Keep only the lines from the top of the listing through the one with "Click the large purple orb button", and reproduce them unaltered.

## Extracted records
════════
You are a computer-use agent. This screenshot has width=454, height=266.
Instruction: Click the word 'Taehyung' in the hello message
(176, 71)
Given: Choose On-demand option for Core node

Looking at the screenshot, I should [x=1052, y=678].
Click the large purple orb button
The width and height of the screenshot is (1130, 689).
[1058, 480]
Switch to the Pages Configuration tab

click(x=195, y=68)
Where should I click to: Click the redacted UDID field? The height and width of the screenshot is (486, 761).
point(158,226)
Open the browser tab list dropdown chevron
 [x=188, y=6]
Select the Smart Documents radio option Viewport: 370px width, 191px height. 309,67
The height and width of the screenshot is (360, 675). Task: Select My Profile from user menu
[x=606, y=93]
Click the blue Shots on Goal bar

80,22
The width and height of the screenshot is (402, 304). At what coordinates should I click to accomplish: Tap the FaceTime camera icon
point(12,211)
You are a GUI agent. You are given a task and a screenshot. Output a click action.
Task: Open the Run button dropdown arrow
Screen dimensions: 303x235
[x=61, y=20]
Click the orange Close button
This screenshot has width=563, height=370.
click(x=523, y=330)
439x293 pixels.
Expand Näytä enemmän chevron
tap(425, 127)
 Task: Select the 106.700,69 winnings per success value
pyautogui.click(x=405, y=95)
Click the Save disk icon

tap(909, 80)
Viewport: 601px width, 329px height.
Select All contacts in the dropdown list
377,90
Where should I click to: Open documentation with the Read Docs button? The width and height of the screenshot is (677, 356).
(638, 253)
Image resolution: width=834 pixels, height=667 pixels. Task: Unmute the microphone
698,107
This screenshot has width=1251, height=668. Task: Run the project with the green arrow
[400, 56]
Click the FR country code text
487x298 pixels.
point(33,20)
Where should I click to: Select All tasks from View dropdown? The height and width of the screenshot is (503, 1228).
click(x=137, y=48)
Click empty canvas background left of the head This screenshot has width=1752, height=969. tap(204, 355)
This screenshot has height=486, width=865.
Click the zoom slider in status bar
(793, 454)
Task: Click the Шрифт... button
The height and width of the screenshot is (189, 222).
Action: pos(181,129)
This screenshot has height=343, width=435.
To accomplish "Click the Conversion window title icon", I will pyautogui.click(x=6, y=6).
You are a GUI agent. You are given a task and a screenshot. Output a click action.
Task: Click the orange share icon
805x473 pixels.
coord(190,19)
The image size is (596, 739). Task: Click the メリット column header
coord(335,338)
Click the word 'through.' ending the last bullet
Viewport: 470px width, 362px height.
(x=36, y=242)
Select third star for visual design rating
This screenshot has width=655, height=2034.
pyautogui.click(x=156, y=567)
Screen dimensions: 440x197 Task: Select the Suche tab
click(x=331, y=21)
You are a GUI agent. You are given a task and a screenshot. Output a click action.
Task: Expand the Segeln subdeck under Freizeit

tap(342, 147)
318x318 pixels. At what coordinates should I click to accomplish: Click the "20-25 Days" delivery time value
════════
## Exercise result
You are a computer-use agent. This screenshot has width=454, height=266.
Instruction: Click the word 'Taehyung' in the hello message
(176, 71)
Given: Choose On-demand option for Core node

Looking at the screenshot, I should [x=1052, y=678].
Click the large purple orb button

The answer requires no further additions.